By Marcus Leach

Nearly three quarters of small to medium sized businesses (SMEs) in the UK believe in the ‘export led recovery’.

However a ‘knowledge gap’ and currency fluctuations are having a major impact on their confidence and bottom line in exporting, according to data released today in a new report from American Express FX International Payments.

The International Trade Tracker, which surveyed 1,500 SME business leaders in the UK, Australia and the United States of America, has revealed that the majority of UK SME business leaders have faith in an export led economic recovery and that they are not alone. Indeed, 82 per cent of Australian SMEs believe in an export led recovery and 74 per cent in the US.

However, the UK seems to be the most affected by the current economic climate, with nearly a quarter (23 per cent) saying they are looking to decrease their international trade activity as a result of concerns surrounding a number of issues including currency fluctuations and red tape.

This is compared to 13 per cent and 15 per cent respectively for their Australian and US counterparts. Indeed, the Tracker revealed over a third of UK SMEs (36 per cent) say their confidence in operating on an international scale has diminished.

Currency Concerns

Much of this declining confidence centres on currency fluctuations, which stood out as the leading concern across all three markets. Over half (56 per cent) of UK SMEs said the reason for decreased confidence in trading internationality is as a result of the volatility of the Euro.

“Entrepreneurs are natural risk takers, but currency risk is an area where they shouldn’t feel unnecessarily exposed, especially if it means hesitating before pursuing international business opportunities, so tools to help manage and mitigate currency risk are an absolute must-have in my view,” Julie Meyer, SME expert and ‘Dragon’ for Dragon’s Den online, said in support of the study.

With the International Trade Tracker revealing that the UK ‘trade capitals’ (those countries to which most UK SMEs export) are all Euro denominated countries – Germany, Spain and Poland – concerns about the fluctuation of the Euro is likely to impact directly the confidence in which SMEs will trade in Europe and, in turn, hinder the chances of an export led recovery.

“After a tempestuous year for currencies, it’s not surprising that currency fluctuations are the number one concern for SMEs trading internationally. For example, since the beginning of 2011, the US dollar has weakened by over seven percent against Sterling,” Rocco Magno, General Manager, American Express FX International Payments, said.

“Worryingly, these fluctuations are not only affecting confidence but also the bottom line for SMEs due to a knowledge gap on how businesses can protect themselves from these fluctuations.”

Up to £20.4 billion a year lost through unprotected payments

Despite these concerns, over half (55 per cent) of UK SMEs do not protect themselves from the risk of currency volatility and as such, the average UK SME risks losing as much as £19,745 a year, or £20.4 billion across the UK SME market as a whole.

Nearly one in five (21 per cent) of UK SMEs admitted that they were unaware of the benefits of protecting themselves from currency fluctuations and a further 28 per cent said that they have never considered it before, suggesting that a lack of support and advice could be the reason for such heavy losses each year.
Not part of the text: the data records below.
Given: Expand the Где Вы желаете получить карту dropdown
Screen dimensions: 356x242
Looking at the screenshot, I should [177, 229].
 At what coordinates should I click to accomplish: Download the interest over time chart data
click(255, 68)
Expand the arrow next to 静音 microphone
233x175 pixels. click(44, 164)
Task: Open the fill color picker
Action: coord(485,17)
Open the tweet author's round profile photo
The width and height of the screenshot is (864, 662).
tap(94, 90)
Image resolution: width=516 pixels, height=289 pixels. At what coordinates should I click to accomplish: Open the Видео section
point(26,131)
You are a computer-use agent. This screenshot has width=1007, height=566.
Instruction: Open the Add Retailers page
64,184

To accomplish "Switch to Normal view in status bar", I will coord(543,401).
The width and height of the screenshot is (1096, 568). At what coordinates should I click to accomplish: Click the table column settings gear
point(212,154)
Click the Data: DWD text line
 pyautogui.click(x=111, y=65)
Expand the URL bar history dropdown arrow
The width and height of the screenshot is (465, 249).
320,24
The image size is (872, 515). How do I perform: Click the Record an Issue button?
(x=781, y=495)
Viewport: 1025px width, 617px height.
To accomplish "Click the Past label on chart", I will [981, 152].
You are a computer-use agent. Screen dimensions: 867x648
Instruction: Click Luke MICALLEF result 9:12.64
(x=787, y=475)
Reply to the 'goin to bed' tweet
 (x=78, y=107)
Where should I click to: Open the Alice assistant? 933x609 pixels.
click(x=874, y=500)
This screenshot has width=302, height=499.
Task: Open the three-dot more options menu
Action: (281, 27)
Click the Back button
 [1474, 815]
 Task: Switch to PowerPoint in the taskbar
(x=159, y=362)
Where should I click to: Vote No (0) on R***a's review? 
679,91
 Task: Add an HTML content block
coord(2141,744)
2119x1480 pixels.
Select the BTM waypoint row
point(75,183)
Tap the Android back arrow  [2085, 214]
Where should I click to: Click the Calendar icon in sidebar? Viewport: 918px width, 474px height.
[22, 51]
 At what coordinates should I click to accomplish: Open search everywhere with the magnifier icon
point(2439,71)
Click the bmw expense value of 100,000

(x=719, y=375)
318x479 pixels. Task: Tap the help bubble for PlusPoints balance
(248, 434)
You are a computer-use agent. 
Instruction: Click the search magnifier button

Indeed, according to the report, 2.2 million UK SMEs do not think there is enough advice, information and support available for UK SMEs trading internationally, highlighting a dramatic ‘knowledge gap’ between what is deemed necessary for economic recovery and what SMEs feel equipped and informed to do.

“American Express works with thousands of SMEs providing guidance, information and support regarding international payments in order to help them manage the risks associated with currency fluctuations,” Magno continues.

“This service includes delivering innovative products such as forward contracts; these provide protection against exchange rate movements, very much like purchasing a fixed rate mortgage. Locking in the exchange rate minimises risk by fixing future costs and revenues, while also helping to control cash flow.

“For example, the value of the Euro against the Pound fell gradually throughout 2010 reaching a plateau at the end of the year where it began its appreciation once more. Since the 10th January this year, Euro’s value has risen nine per cent against the Pound representing a significant saving if you are exporting and receiving Euros. Locking in the FX rate helps minimise future risks and can be achieved by buying a forward contract. Educating business owners and leaders on these services definitely helps to build confidence and encourage them to grow their international business.”